▶ **PROBLEM TO WORK ON**
Nothing in the records that follow should differ once you have copied them out.

· · · ·

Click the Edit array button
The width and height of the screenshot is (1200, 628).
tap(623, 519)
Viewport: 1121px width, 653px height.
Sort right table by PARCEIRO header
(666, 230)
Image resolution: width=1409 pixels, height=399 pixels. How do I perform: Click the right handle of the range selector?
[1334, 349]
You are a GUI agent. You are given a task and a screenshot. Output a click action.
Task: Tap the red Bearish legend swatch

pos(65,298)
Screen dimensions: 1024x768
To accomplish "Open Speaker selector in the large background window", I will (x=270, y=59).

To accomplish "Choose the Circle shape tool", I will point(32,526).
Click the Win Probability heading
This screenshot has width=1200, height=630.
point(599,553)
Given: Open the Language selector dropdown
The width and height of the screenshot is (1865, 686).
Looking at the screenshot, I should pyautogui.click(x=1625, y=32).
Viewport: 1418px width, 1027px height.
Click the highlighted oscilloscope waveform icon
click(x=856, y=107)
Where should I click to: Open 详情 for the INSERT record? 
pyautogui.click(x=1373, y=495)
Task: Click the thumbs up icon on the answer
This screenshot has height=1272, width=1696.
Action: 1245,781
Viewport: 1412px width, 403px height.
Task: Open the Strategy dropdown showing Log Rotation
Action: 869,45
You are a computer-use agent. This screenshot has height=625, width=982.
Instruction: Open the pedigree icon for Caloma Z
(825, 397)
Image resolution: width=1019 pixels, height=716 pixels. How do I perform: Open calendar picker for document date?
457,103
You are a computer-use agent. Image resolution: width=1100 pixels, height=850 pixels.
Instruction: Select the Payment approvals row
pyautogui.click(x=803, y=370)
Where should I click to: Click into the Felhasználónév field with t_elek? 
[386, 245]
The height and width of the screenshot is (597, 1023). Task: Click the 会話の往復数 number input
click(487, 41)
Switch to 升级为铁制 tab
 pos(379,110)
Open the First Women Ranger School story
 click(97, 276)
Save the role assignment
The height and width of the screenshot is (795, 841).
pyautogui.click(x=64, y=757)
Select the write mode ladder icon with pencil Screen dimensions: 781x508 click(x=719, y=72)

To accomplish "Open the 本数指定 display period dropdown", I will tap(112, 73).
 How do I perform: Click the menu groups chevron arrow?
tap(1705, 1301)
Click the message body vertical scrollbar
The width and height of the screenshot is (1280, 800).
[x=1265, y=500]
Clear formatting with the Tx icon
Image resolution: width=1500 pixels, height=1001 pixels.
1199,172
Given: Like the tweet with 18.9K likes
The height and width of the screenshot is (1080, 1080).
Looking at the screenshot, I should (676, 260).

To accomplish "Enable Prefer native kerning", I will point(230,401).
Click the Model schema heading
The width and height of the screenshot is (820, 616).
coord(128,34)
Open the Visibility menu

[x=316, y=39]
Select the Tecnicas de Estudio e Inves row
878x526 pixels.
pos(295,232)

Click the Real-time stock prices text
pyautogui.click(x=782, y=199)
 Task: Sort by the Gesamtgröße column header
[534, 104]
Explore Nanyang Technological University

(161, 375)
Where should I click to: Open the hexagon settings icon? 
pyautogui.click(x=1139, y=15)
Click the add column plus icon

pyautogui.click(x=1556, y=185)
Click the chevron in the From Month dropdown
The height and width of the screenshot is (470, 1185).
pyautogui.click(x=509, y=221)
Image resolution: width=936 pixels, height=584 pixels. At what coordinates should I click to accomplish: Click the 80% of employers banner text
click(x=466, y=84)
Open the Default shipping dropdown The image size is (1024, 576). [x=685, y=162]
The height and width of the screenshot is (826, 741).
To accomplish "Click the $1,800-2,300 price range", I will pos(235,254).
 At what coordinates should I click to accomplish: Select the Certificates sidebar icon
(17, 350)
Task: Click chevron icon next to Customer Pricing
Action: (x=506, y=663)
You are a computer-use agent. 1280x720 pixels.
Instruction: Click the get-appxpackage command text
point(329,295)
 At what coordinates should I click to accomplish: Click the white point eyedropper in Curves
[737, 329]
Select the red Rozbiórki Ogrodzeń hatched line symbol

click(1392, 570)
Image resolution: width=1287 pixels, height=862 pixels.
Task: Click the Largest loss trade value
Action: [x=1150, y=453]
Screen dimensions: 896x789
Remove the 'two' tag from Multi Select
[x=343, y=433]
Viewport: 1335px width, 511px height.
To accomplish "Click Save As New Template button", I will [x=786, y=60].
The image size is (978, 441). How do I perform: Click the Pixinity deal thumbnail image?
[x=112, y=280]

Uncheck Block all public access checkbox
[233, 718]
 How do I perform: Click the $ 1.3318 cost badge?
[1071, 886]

· · · ·

▶ **ANSWER SPACE**
Click the Edit array button
The width and height of the screenshot is (1200, 628).
tap(623, 519)
Viewport: 1121px width, 653px height.
Sort right table by PARCEIRO header
(666, 230)
Image resolution: width=1409 pixels, height=399 pixels. How do I perform: Click the right handle of the range selector?
[1334, 349]
You are a GUI agent. You are given a task and a screenshot. Output a click action.
Task: Tap the red Bearish legend swatch

pos(65,298)
Screen dimensions: 1024x768
To accomplish "Open Speaker selector in the large background window", I will (x=270, y=59).

To accomplish "Choose the Circle shape tool", I will point(32,526).
Click the Win Probability heading
This screenshot has width=1200, height=630.
point(599,553)
Given: Open the Language selector dropdown
The width and height of the screenshot is (1865, 686).
Looking at the screenshot, I should pyautogui.click(x=1625, y=32).
Viewport: 1418px width, 1027px height.
Click the highlighted oscilloscope waveform icon
click(x=856, y=107)
Where should I click to: Open 详情 for the INSERT record? 
pyautogui.click(x=1373, y=495)
Task: Click the thumbs up icon on the answer
This screenshot has height=1272, width=1696.
Action: 1245,781
Viewport: 1412px width, 403px height.
Task: Open the Strategy dropdown showing Log Rotation
Action: 869,45
You are a computer-use agent. This screenshot has height=625, width=982.
Instruction: Open the pedigree icon for Caloma Z
(825, 397)
Image resolution: width=1019 pixels, height=716 pixels. How do I perform: Open calendar picker for document date?
457,103
You are a computer-use agent. Image resolution: width=1100 pixels, height=850 pixels.
Instruction: Select the Payment approvals row
pyautogui.click(x=803, y=370)
Where should I click to: Click into the Felhasználónév field with t_elek? 
[386, 245]
The height and width of the screenshot is (597, 1023). Task: Click the 会話の往復数 number input
click(487, 41)
Switch to 升级为铁制 tab
 pos(379,110)
Open the First Women Ranger School story
 click(97, 276)
Save the role assignment
The height and width of the screenshot is (795, 841).
pyautogui.click(x=64, y=757)
Select the write mode ladder icon with pencil Screen dimensions: 781x508 click(x=719, y=72)

To accomplish "Open the 本数指定 display period dropdown", I will tap(112, 73).
 How do I perform: Click the menu groups chevron arrow?
tap(1705, 1301)
Click the message body vertical scrollbar
The width and height of the screenshot is (1280, 800).
[x=1265, y=500]
Clear formatting with the Tx icon
Image resolution: width=1500 pixels, height=1001 pixels.
1199,172
Given: Like the tweet with 18.9K likes
The height and width of the screenshot is (1080, 1080).
Looking at the screenshot, I should (676, 260).

To accomplish "Enable Prefer native kerning", I will point(230,401).
Click the Model schema heading
The width and height of the screenshot is (820, 616).
coord(128,34)
Open the Visibility menu

[x=316, y=39]
Select the Tecnicas de Estudio e Inves row
878x526 pixels.
pos(295,232)

Click the Real-time stock prices text
pyautogui.click(x=782, y=199)
 Task: Sort by the Gesamtgröße column header
[534, 104]
Explore Nanyang Technological University

(161, 375)
Where should I click to: Open the hexagon settings icon? 
pyautogui.click(x=1139, y=15)
Click the add column plus icon

pyautogui.click(x=1556, y=185)
Click the chevron in the From Month dropdown
The height and width of the screenshot is (470, 1185).
pyautogui.click(x=509, y=221)
Image resolution: width=936 pixels, height=584 pixels. At what coordinates should I click to accomplish: Click the 80% of employers banner text
click(x=466, y=84)
Open the Default shipping dropdown The image size is (1024, 576). [x=685, y=162]
The height and width of the screenshot is (826, 741).
To accomplish "Click the $1,800-2,300 price range", I will pos(235,254).
 At what coordinates should I click to accomplish: Select the Certificates sidebar icon
(17, 350)
Task: Click chevron icon next to Customer Pricing
Action: (x=506, y=663)
You are a computer-use agent. 1280x720 pixels.
Instruction: Click the get-appxpackage command text
point(329,295)
 At what coordinates should I click to accomplish: Click the white point eyedropper in Curves
[737, 329]
Select the red Rozbiórki Ogrodzeń hatched line symbol

click(1392, 570)
Image resolution: width=1287 pixels, height=862 pixels.
Task: Click the Largest loss trade value
Action: [x=1150, y=453]
Screen dimensions: 896x789
Remove the 'two' tag from Multi Select
[x=343, y=433]
Viewport: 1335px width, 511px height.
To accomplish "Click Save As New Template button", I will [x=786, y=60].
The image size is (978, 441). How do I perform: Click the Pixinity deal thumbnail image?
[x=112, y=280]

Uncheck Block all public access checkbox
[233, 718]
 How do I perform: Click the $ 1.3318 cost badge?
[1071, 886]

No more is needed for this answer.